I will also note that, as standard Brownian motion has independent normal increments, for any fixed time ${t\in[t_0,t_1]}$ the random variable

 $\displaystyle \setlength\arraycolsep{2pt} \begin{array}{rl} \displaystyle U_t &\displaystyle = (t_1-t)^{-1/2}(X_{t_1}-X_t)\smallskip\\ &\displaystyle =\sqrt{\frac{t_1-t}{t_1-t_0}}U-\sqrt{t_1-t}\int_{t_0}^t\frac{dW_s}{t_1-s} \end{array}$ (7)

will be standard normal and independent of ${X_s}$ over ${s\le t}$.

#### Solution to the Hidden Drift Problem

We assume are given a standard Brownian motion W. Start by choosing a strictly increasing sequence of positive times ${\{t_n\}_{n\in{\mathbb Z}}\in{\mathbb R}}$ such that ${t_n\rightarrow\infty}$ as ${n\rightarrow\infty}$ and ${t_n\rightarrow0}$ as ${n\rightarrow-\infty}$. For example, we can simply take ${t_n=2^n}$.

Setting ${t_n^\prime=2t_n-t_{n-1}}$, we have an infinite sequence of overlapping intervals ${[t_{n-1},t^\prime_n]}$ containing ${t_n}$ in their interiors. The idea is to use the Brownian Bridge construction described above to construct X across each of these intervals. To do this, for each n, we need to construct a standard normal random variable ${U_n}$ which is independent of ${\{X_s\colon s\le t_n\}}$. Given that we have already applied the above construction across the interval ${[t_{n-1},t_n^\prime]}$, starting with a standard normal ${U_{n-1}}$, we can construct the new standard normal with the required independence property by (7),

 $\displaystyle U_n=\sqrt{\frac{t^\prime_n-t_n}{t^\prime_n-t_{n-1}}}U_{n-1}-\sqrt{t^\prime_n-t_n}\int_{t_{n-1}}^{t_n}\frac{dW_s}{t^\prime_n-s}$ (8)
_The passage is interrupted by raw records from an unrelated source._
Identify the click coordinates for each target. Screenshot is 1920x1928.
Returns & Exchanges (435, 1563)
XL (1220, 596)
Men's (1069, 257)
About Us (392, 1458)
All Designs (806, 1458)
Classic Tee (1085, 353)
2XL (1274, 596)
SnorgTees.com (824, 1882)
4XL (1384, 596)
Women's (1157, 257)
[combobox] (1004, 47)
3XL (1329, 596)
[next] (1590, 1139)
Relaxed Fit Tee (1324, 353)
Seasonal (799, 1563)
Since ${(t^\prime_n-t_n)/(t^\prime_n-t_{n-1})=2^{-1}}$, we can solve this recursive formula as

$\displaystyle U_n=2^{(m-n)/2}U_m-\sum_{k=m+1}^n2^{(k-n)/2}\sqrt{t_k-t_{k-1}}\int_{t_{k-1}}^{t_k}\frac{dW_s}{t^\prime_k-s}$

for any ${m < n}$. Noting that ${2^{(m-n)/2}\rightarrow0}$ as ${m\rightarrow-\infty}$, we can take the limit to obtain

 $\displaystyle U_n=-\sum_{k=-\infty}^n2^{(k-n)/2}\sqrt{t_k-t_{k-1}}\int_{t_{k-1}}^{t_k}\frac{dW_s}{t^\prime_k-s}.$ (9)
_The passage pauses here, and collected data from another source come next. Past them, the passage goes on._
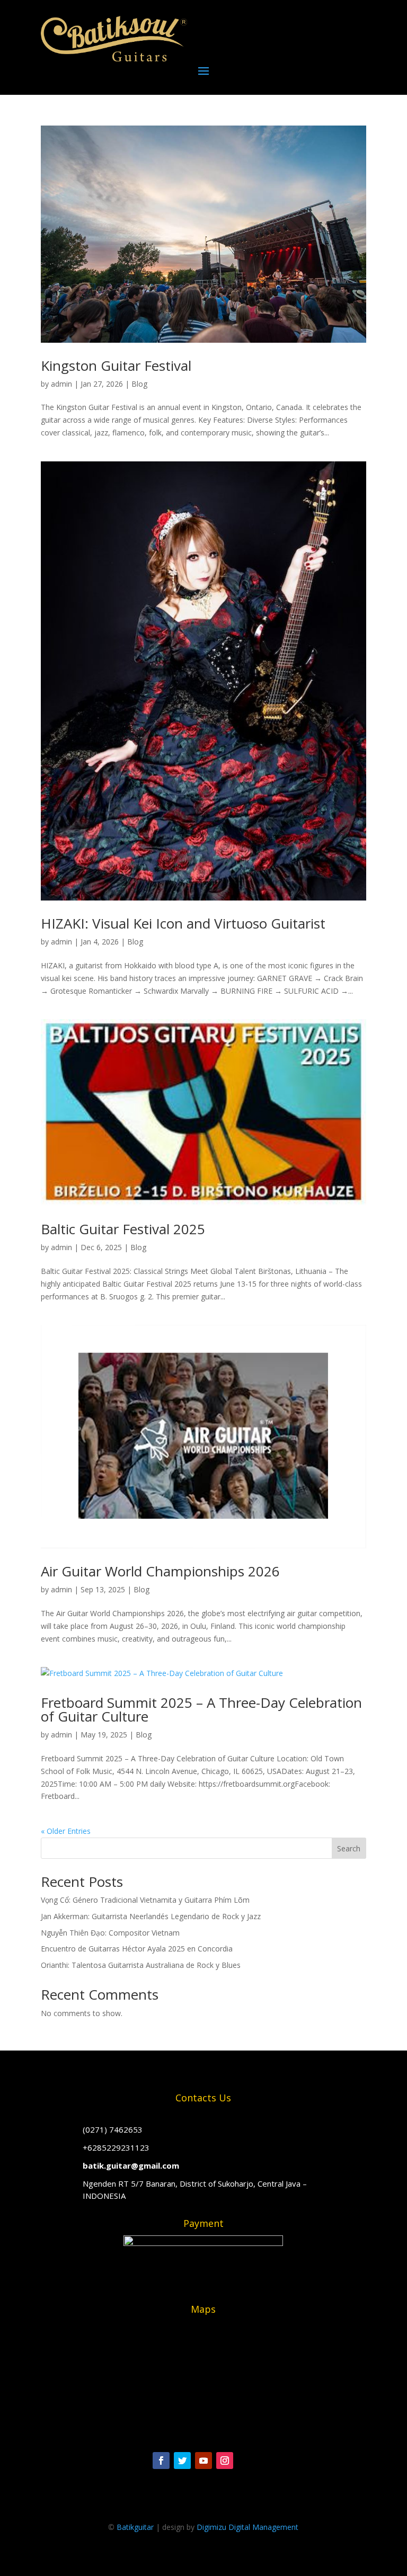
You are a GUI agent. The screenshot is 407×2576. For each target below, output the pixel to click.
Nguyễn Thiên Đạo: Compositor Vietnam (110, 1933)
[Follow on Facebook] (161, 2460)
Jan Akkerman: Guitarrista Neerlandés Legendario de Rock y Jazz (151, 1916)
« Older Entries (66, 1831)
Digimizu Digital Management (247, 2527)
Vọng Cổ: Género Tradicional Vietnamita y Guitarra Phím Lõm (145, 1900)
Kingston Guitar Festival (116, 365)
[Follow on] (245, 2460)
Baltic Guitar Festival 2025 (123, 1228)
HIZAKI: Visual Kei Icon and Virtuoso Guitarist (183, 923)
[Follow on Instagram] (224, 2460)
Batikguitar (135, 2527)
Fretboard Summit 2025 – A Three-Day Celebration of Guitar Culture (201, 1709)
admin (61, 384)
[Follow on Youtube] (203, 2460)
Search (348, 1848)
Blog (139, 384)
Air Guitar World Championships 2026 (160, 1571)
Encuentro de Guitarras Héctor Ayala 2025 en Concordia (137, 1949)
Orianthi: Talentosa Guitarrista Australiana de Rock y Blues (141, 1965)
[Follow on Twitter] (182, 2460)
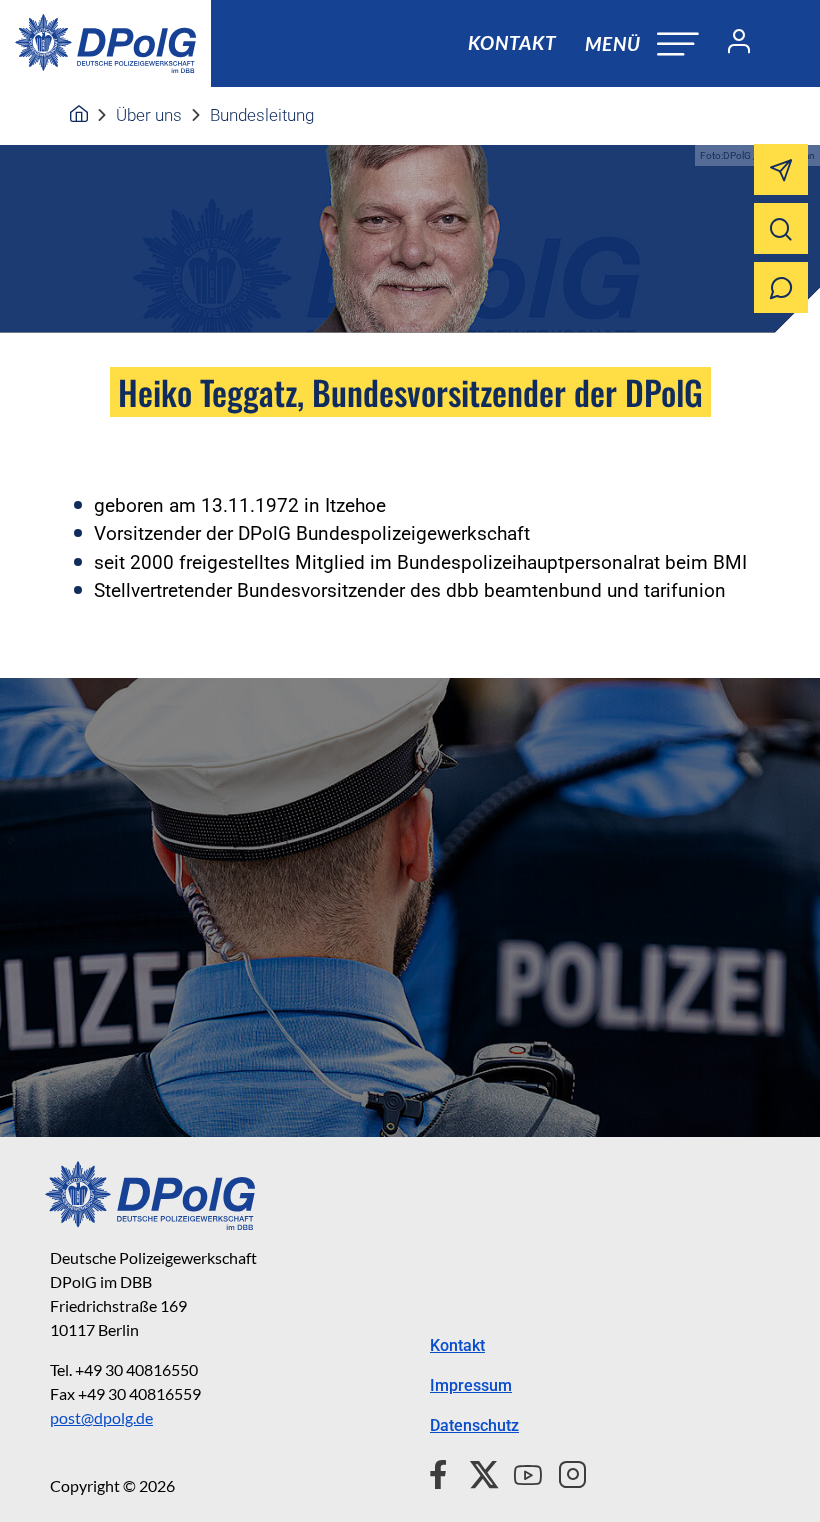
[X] (476, 1472)
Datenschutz (474, 1425)
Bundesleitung (262, 115)
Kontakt (512, 42)
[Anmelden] (731, 44)
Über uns (149, 115)
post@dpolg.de (101, 1417)
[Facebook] (442, 1472)
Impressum (471, 1385)
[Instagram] (564, 1472)
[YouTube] (520, 1472)
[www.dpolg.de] (79, 115)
I take (9) as the definition of ${U_n}$, which we note are a sequence of standard normal random variables satisfying (8), and that ${U_n}$ is ${\mathcal F_{t_n}}$-measurable. Next, we define X across the interval ${[t_{n-1},t_n]\subseteq[t_{n-1},t^\prime_n]}$ so that it obeys (4) above,

$\displaystyle X_t=X_{t_{n-1}}+\frac{t-t_{n-1}}{\sqrt{t^\prime_n-t_{n-1}}}U_{n-1}+(t^\prime_n-t_{n-1})\int_{t_{n-1}}^t\frac{dW_s}{t^\prime_n-s}.$

From the construction above, this ensures that ${U_n}$ is independent of the increments of ${X_s}$ over ${s\le t}$, and that X is a standard Brownian motion. From (5) and (6), we obtain

 $\displaystyle X_t=W_t-W_s+X_s+\int_s^t\xi_udu$ (10)
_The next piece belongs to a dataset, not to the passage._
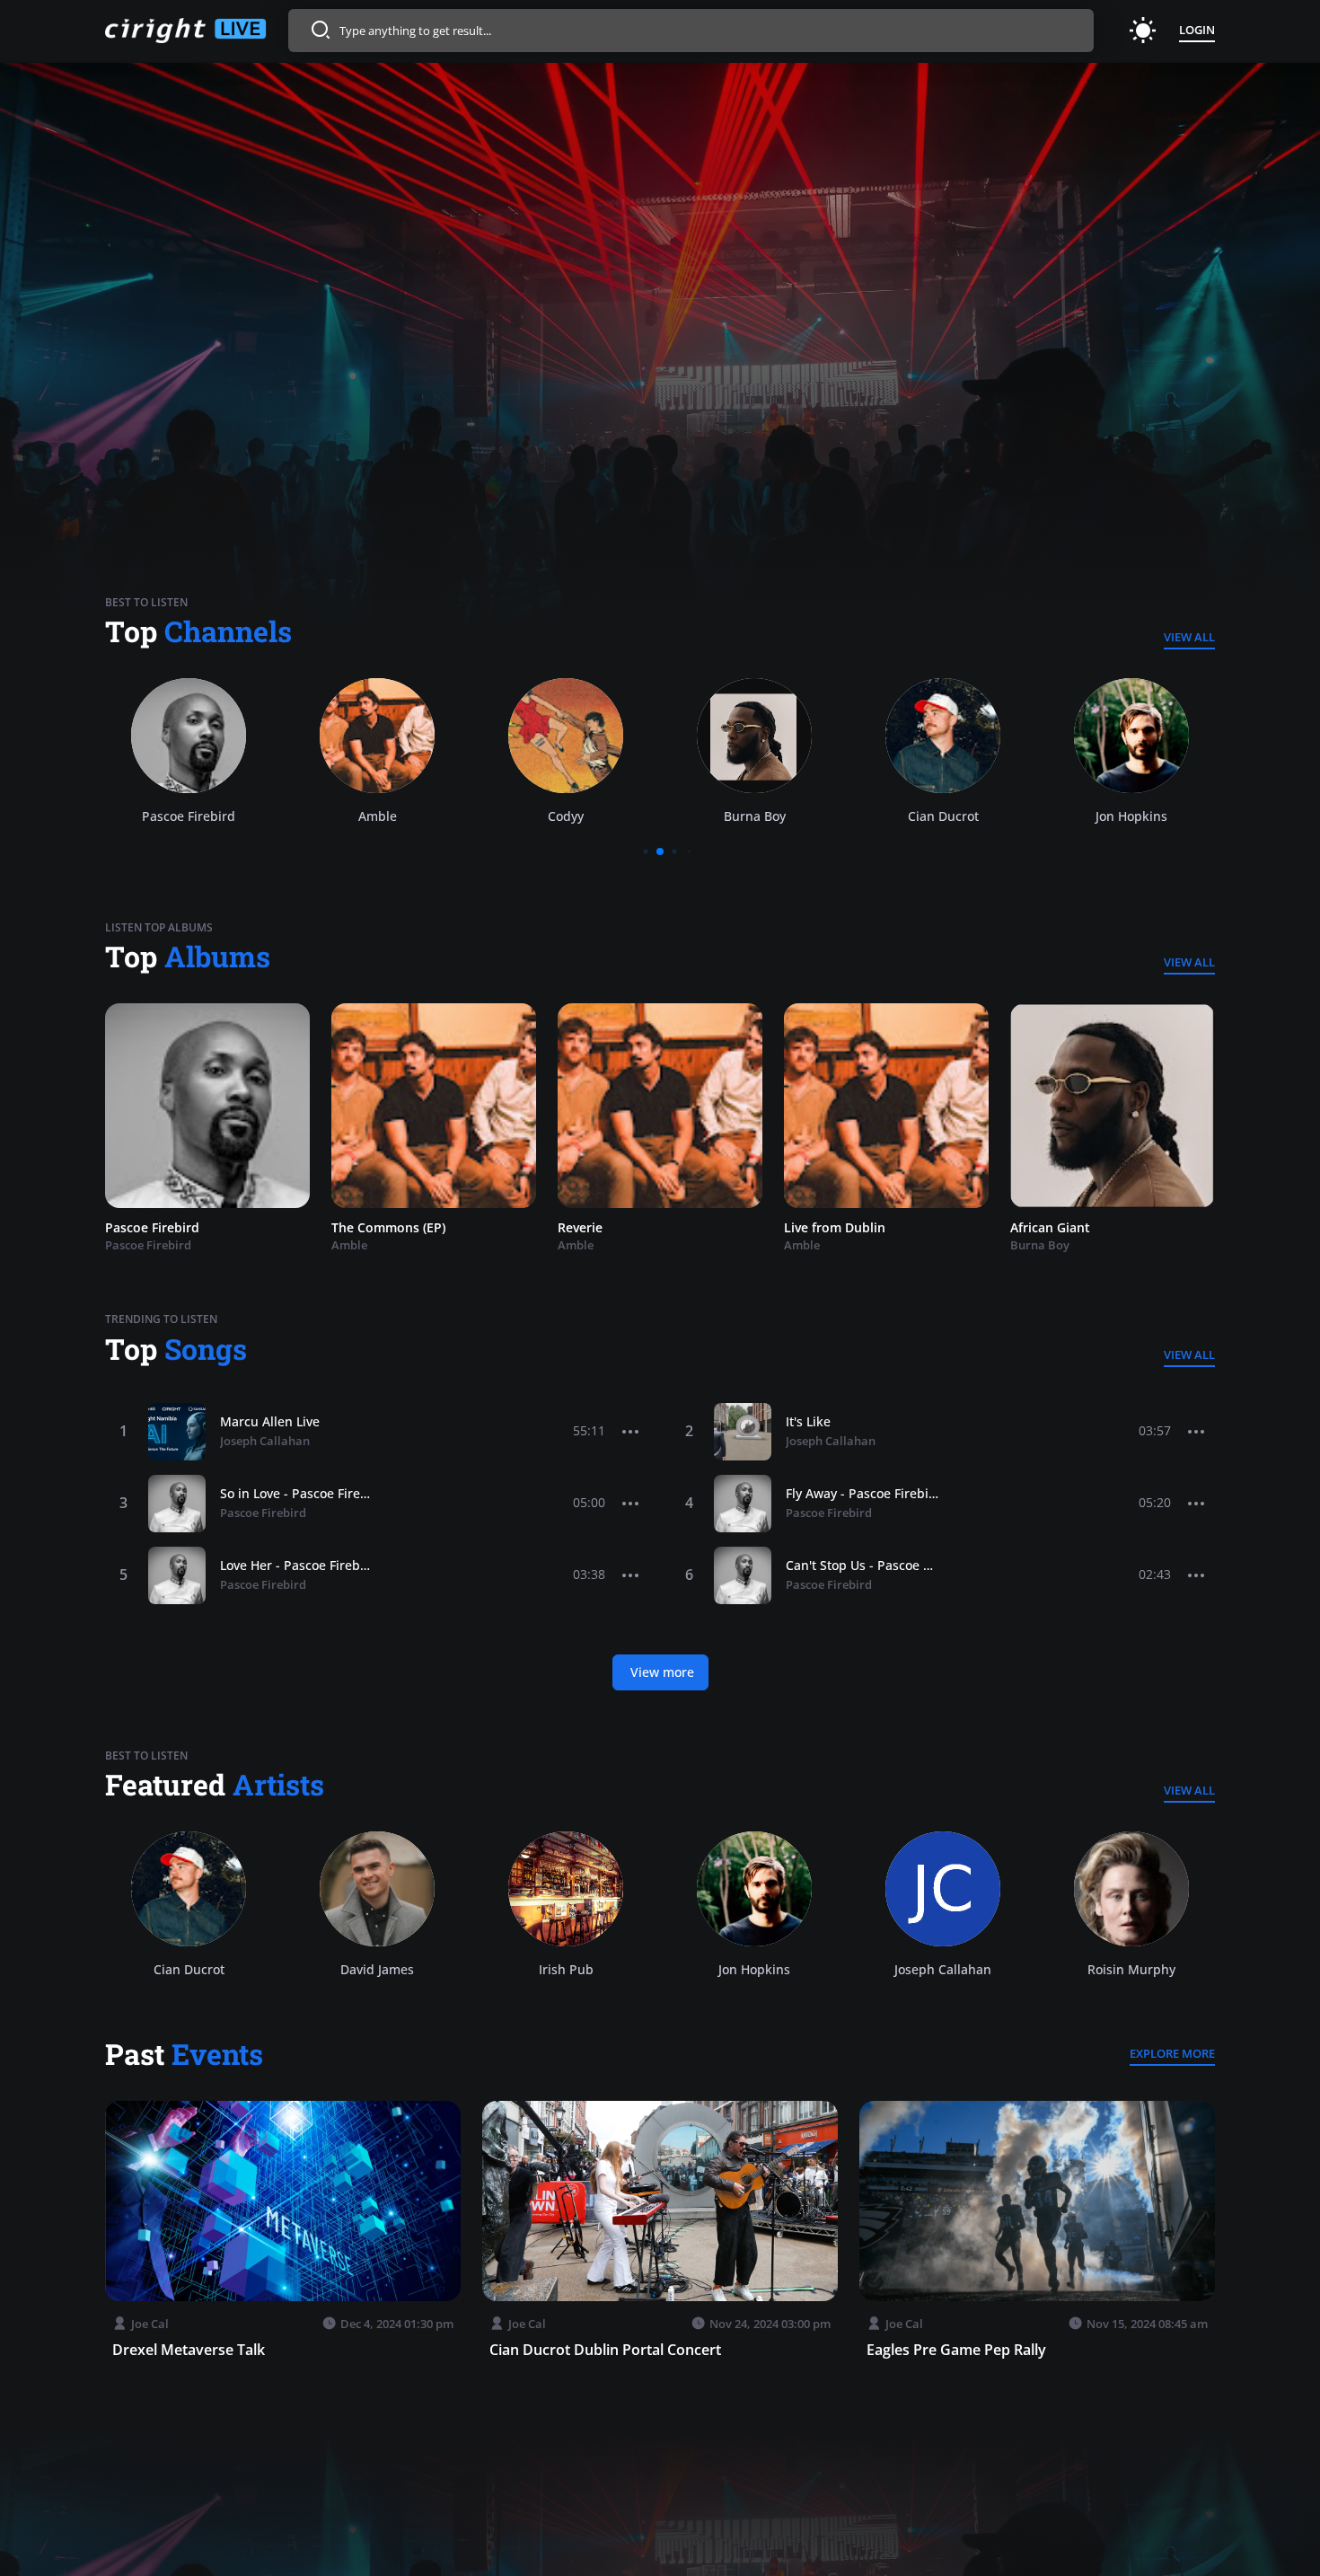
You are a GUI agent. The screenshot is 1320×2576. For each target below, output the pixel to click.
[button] (631, 1431)
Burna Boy (566, 816)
for all times ${0 < s < t}$, with the drift process

 $\displaystyle \xi_t =\frac{U_{n-1}}{\sqrt{t^\prime_n-t_{n-1}}}-\int_{t_{n-1}}^t\frac{dW_s}{t^\prime_n-s}$ (11)

over ${t_{n-1}\le t < t_n}$. In order to take the limit ${s\rightarrow0}$ in (10), we need to show that ${\int\lvert\xi\rvert dt}$ is almost surely finite. From (11), ${\xi_t}$ is standard normal with variance ${(t_n^\prime-t)^{-1}}$ and, hence, ${{\mathbb E}[\lvert\xi_t\rvert]=\sqrt{2/\pi(t^\prime_n-t)}}$ giving,

$\displaystyle \setlength\arraycolsep{2pt} \begin{array}{rl} \displaystyle {\mathbb E}\left[\int_0^{t_n}\lvert\xi_t\rvert dt\right] &\displaystyle =\int_0^{t_n}{\mathbb E}[\lvert\xi_t\rvert]dt =\sqrt{\frac2\pi}\sum_{m=-\infty}^n\int_{t_{m-1}}^{t_m}(t_m^\prime-t)^{-1/2}dt\smallskip\\ &\displaystyle =\sqrt{\frac8\pi}\sum_{m=-\infty}^n\left(\sqrt{t^\prime_m-t_{m-1}}-\sqrt{t^\prime_m-t_m}\right)\smallskip\\ &\displaystyle =(\sqrt2-1)\sqrt{\frac8\pi}\sum_{m=-\infty}^n\sqrt{t_m-t_{m-1}} \end{array}$

So long as ${\sum_{n < 0}\sqrt{t_n-t_{n-1}}}$ is finite, this guarantees that ${\int_0^t\lvert\xi_s\rvert ds}$ is almost surely finite. This is true for the simple case with ${t_n=2^n}$ and, hence, we can take the limit ${s\rightarrow0}$ in (10) to obtain

$\displaystyle X_t=W_t+X_0+\int_0^t\xi_udu.$

Choose ${X_0=0}$ giving (1) as required.

I finally note that the original motivation for this example was to find a process X satisfying (1) whose natural filtration is strictly smaller than that of W. Letting ${\mathcal G_t}$ be the filtration generated by X, we see that ${U_n}$ is ${\mathcal F_{t_n}}$-measurable but is independent of ${\mathcal G_{t_n}}$, directly demonstrating that ${\mathcal G_{t_n}\not\subset\mathcal F_{t_n}}$.